A former owner of the chain is partnering with a local chocolate shop to produce some of the ice cream maker’s favorite treats


Dr. Mark Schutz and Dolly Hunt at Mazza Gallerie, where Shutz’s Kron Chocolatiers plans to begin offering ice cream


A longtime Friendship Heights chocolatier is teaming up with the former owner of the venerable Gifford’s Ice Cream chain to bring back the once popular ice cream to the area.

Mark Schutz, whose family has operated Kron Chocolatier at Mazza Gallerie for 32 years, spent the past four years searching for the recipe of the thick, creamy ice cream that turned Gifford’s into a Montgomery County institution. He ran into a dead end trying to connect with a member of the Gifford family, which started the chain in 1938 in Silver Spring.

However, with the help of a private investigator, he located the address of Dolly Hunt, who owned the Gifford’s brand from the late 1980s until she sold the ice cream shops to her former manager in 1999.

The chain, which at one point had eight shops in the District and Maryland, including a location near Bethesda’s Landmark Theater, as well as an 8,200-square-foot production facility in Silver Spring, was known for its rich ice cream, thick chocolate syrup and lengthy history in the area.

Schutz wasn’t sure how to approach Hunt about his idea to bring the ice cream back and sell it, so he left a note at Hunt’s Bethesda home with his contact information, letting her know he is also a longtime fan of the Swiss chocolate sauce.

Hunt, who says she still makes the Gifford’s caramels for friends, then called Schutz and the two struck a deal to bring back some of the chain’s treats.

“I was excited when he showed an interest,” Hunt said. “There’s no reason I couldn’t do it again. It’s not like I stopped making caramels and I can still make the ice cream too, but you need a big machine for that.”

The plan has one catch—Schutz and Hunt can’t use the Gifford’s name or logo. Hunt’s former manager sold the business to an investor who operated it for years before selling it to a Baltimore investor who ran it into the ground in 2010. After the chain closed, the brand’s trademarks were sold to a different ice cream maker with the same name—Gifford’s of Maine—in 2011.

But that hasn’t deterred the pair.

“We’re bringing Dolly Hunt’s expertise in making chocolate sauces, ice cream and caramels back,” Schutz said Friday as he and Hunt sat together inside Mazza Gallerie.

Hunt said making each batch of ice cream is a little different; it’s not dependent on some “secret” recipe.

“You have to tweak it a little bit,” Hunt said. “Some people just follow a recipe, but sometimes you have to do a little more for every batch. You have to taste it, then you know if it needs a little bit of something.”

She added that ice cream making is also dependent on using the proper technique—ensuring the product is churned at the right speed and the right temperature and that the ingredients are sourced properly.
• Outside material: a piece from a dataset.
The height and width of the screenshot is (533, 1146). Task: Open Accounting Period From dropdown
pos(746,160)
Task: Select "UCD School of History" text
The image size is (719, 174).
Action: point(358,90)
“If you churn it just right, it makes it melt in your mouth,” Hunt said.

Schutz has already installed a new caramel cooker in his store and was scheduled to receive an ice cream maker Friday from Emery Thompson—the same company that produced Gifford’s equipment.
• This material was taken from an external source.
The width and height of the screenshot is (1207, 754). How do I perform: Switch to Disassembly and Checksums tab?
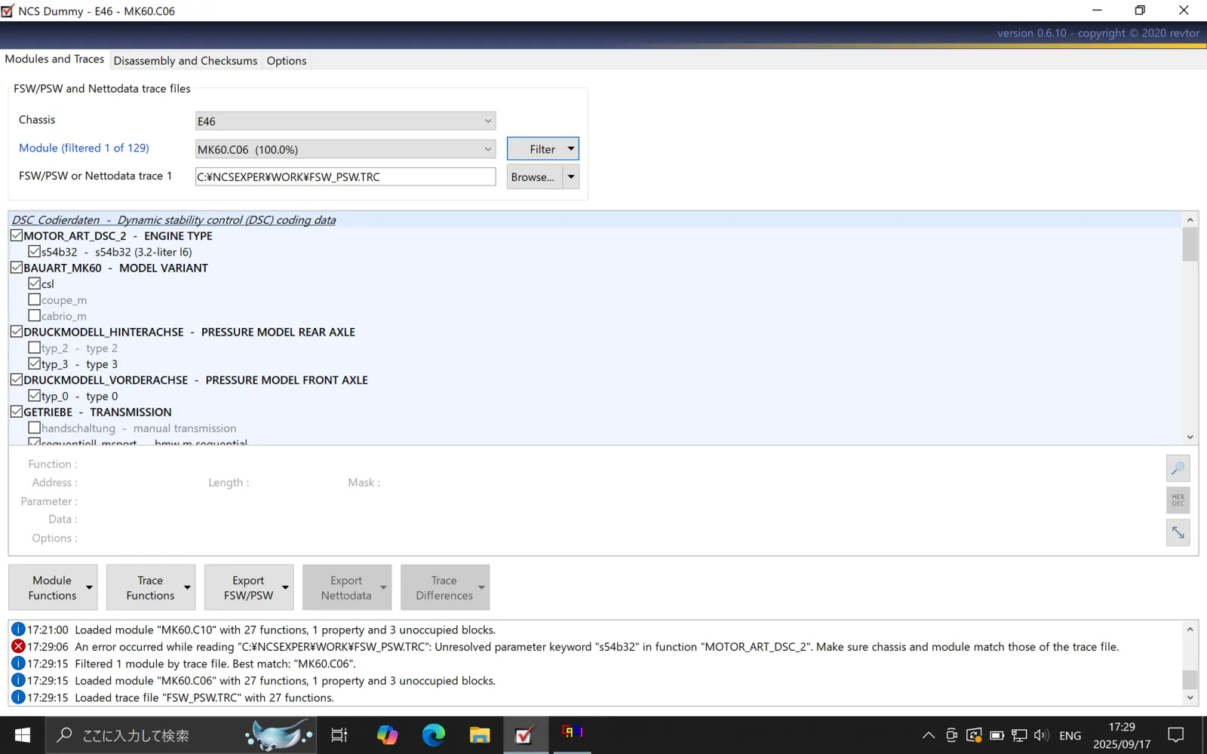coord(186,61)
He said over the next four months he, his son, Alex, and his wife, Trish, will learn from Hunt how to make several of the former chain’s treats. Alex and Trish primarily run the day-to-day operations of the chocolate shop while Mark works as an anesthesiologist in Bethesda.
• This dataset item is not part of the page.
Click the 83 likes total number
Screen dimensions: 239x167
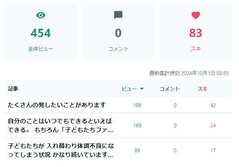196,33
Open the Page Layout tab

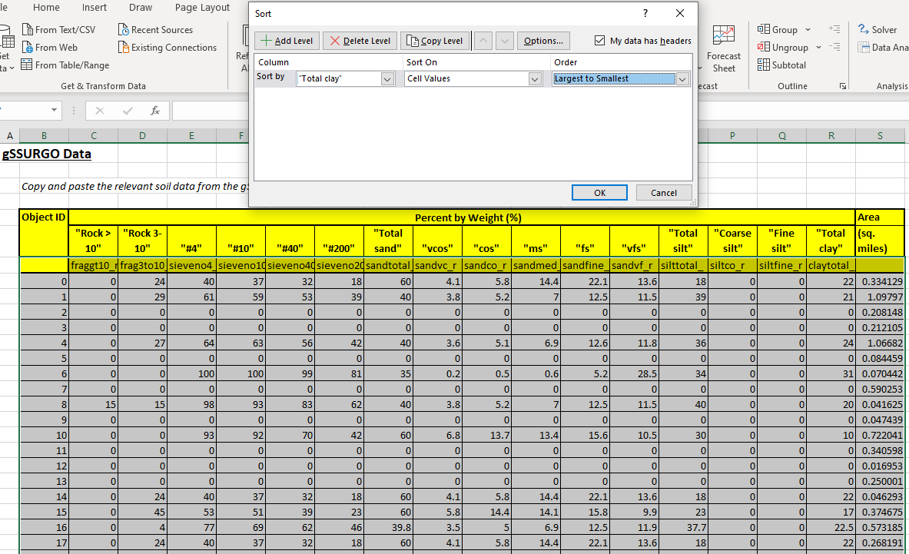202,8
Schutz said he hopes to begin serving the ice cream in the shop in April, sometime after the busy chocolate sales season that starts with Valentine’s Day and runs through Easter.

“We’re great at chocolate,” Schutz said, “so moving into a different field with a great product, we want to do it slow and right. We’re not going to make a low-quality ice cream product. We’re going for all natural and using real ingredients.”

He recently took a one-week “cow to cone” class at Penn State University to help understand the science behind ice cream making.

Schutz said Kron won’t sell the ice cream by the scoop because the shop doesn’t have enough space. His plan is to have customers call in or order ice cream online, such as pints or half-gallons, and then pick it up at the store after its made fresh. The shop may also offer a “prescription” service in which customers can create their own flavors that the store will make for them. However, longtime flavors that tap into customers’ nostalgia, like the Swiss chocolate ice cream, coconut and traditional vanilla, are likely to be back.

Schutz also said that the shop may offer milkshakes, too, although Hunt warned that shakes didn’t produce much of a profit back when Gifford’s was selling them.

“The kids [who worked at our shops] would put so much ice cream in the shakes, and would be encouraged by the customers to put more and they would make these really thick shakes,” Hunt said. “I don’t know if we made much money on milkshakes.”